NeetCode Blind75: Intro & #1 — Contains Duplicate

I’ve decided that it’s time to get serious about Data Structures and Algorithms, which is why I’ve started to tackle the NeetCode Blind75. It’s a curated list of 75 essential coding interview problems, broken down by topic, and widely regarded as one of the best ways to prepare for real-world interviews or just level up your algorithmic thinking.

I will be doing the problems initially in Python, although I might go back and do them again in another language and/or paradigm. C would be fun at a later stage, especially if I wanted to kick things up a gear!

Methodology

I didn’t want to do the problems on Neet- or Leetcode. I wanted the code on my own machine with my own tests.

The way I’m going to do this is to check out the Neetcode problem, and then have ChatGPT write some tests for me, which I’ll expand. Then, I can solve the problem in as many different ways as I want.

Intro to Problem #1: Contains Duplicates

The first problem is deceptively simple:

Given an integer array nums, return true if any value appears at least twice in the array, and return false if every element is distinct.

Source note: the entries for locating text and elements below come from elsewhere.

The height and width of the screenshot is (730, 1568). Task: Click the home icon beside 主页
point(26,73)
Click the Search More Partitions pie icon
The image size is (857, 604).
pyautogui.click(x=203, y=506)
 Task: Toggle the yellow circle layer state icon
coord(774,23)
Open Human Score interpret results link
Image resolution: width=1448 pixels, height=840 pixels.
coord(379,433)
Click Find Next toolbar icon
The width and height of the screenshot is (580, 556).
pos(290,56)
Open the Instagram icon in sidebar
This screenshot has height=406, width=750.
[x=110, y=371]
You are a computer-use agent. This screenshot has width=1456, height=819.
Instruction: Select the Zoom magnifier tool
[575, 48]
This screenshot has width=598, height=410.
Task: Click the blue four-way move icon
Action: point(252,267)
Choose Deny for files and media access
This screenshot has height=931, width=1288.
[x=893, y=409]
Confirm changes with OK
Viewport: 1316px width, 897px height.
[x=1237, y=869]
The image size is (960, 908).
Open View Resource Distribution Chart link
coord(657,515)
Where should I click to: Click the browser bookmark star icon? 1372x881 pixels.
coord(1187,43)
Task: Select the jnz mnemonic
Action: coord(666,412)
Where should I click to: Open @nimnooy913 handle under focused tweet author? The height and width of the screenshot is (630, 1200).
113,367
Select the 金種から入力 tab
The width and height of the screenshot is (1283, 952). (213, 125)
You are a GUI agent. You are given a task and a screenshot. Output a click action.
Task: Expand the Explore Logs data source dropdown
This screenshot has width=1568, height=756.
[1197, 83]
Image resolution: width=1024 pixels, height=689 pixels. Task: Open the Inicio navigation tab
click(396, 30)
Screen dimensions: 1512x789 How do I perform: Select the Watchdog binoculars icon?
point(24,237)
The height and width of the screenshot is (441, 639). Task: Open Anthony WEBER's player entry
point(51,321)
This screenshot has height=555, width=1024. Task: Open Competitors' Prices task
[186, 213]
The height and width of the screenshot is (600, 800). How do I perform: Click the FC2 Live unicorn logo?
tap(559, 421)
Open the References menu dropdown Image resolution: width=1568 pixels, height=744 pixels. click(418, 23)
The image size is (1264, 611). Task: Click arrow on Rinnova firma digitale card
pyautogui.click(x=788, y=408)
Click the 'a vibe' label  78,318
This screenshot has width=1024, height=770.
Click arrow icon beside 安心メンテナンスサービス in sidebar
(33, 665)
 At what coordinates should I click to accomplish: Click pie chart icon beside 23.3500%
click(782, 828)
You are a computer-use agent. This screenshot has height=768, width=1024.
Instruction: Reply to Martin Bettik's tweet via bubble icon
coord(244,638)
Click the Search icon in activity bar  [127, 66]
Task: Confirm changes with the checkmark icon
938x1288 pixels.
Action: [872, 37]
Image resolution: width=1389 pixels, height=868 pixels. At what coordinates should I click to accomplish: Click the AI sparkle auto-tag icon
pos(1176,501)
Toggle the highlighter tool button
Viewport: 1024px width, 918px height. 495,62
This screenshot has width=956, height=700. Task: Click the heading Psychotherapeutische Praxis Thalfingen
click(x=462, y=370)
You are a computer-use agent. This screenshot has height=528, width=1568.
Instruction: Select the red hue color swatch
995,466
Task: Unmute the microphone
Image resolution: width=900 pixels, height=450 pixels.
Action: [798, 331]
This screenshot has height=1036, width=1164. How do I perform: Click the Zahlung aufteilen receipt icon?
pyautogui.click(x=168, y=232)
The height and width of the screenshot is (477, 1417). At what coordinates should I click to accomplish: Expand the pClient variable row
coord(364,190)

Seems straightforward, but as is often the case, there are multiple ways to solve it, each with different tradeoffs. I wanted to explore that explicitly, so I wrote three different approaches: a brute-force solution, a hash map-based solution, and a sort-based solution.


Brute-force solution

def brute_force(arr: list[int]) -> bool:
    result = False
    for i in range(len(arr)):
        if result == True:
            break
        for j in range(len(arr)):
            if j == i:
                continue
            if arr[i] == arr[j]:
                result = True
                break
    return result

This checks every pair. Because there are two nested loops, it’s O(n²) in time complexity — inefficient but good for establishing baseline logic.

Hash map solution

def hashmap(arr: list[int]) -> bool:
    hash = dict()
    for item in arr:
        if item in hash:
            return True
        hash[item] = True
    return False

This is much more efficient: O(n) time and O(n) space. We’re leveraging a dictionary to track what we’ve seen. Here is our first tradeoff: We can sacrifice some memory to save some (a lot of) time.

Sort and compare solution

def sort_pairs(arr: list[int]) -> bool:
    arr = sorted(arr)
    for i in range(1, len(arr)):
        if arr[i] == arr[i-1]:
            return True
    return False

Sorting takes O(n log n), but once sorted, it’s fast and clean to compare adjacent elements.


Final Thoughts

I’m aiming to document each of the Blind75 problems as I go — not just the solutions, but also my reasoning and takeaways. This is as much about reinforcing my own understanding as it is about building a public record of progress.